(Items from a dataset)
┌────────

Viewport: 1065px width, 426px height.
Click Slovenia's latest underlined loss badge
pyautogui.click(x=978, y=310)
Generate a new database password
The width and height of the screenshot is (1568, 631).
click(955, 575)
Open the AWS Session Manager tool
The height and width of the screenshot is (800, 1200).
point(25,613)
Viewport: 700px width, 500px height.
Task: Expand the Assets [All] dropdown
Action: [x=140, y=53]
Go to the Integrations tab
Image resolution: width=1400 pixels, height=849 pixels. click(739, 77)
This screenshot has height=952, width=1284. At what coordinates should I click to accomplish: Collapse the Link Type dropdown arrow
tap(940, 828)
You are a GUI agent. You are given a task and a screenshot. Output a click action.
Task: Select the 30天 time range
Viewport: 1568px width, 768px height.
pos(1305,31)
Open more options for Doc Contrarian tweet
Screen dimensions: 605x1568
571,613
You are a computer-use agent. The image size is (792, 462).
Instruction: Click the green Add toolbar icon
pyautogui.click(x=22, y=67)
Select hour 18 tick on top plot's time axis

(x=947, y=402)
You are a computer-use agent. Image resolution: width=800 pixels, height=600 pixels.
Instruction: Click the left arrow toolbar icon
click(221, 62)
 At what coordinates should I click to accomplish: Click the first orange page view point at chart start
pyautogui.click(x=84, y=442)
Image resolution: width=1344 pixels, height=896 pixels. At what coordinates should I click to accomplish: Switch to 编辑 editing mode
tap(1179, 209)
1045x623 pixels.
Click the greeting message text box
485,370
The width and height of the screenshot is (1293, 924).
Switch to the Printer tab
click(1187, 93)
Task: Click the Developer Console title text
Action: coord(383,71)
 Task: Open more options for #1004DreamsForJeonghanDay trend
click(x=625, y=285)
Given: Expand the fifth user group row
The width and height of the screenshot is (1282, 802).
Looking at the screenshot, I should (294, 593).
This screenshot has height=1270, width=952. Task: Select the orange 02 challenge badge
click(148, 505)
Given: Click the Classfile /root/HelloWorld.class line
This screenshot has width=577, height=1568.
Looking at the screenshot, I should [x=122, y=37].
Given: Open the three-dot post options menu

└────────

# TASK DIRECTIONS
Rewrite the lines starting at the one containing "Given: Click the" and ending at the last line of the listing, swapping "three-dot" for "overflow" and leaving everything else unchanged.

# WORKED ANSWER
Given: Click the Classfile /root/HelloWorld.class line
This screenshot has width=577, height=1568.
Looking at the screenshot, I should [x=122, y=37].
Given: Open the overflow post options menu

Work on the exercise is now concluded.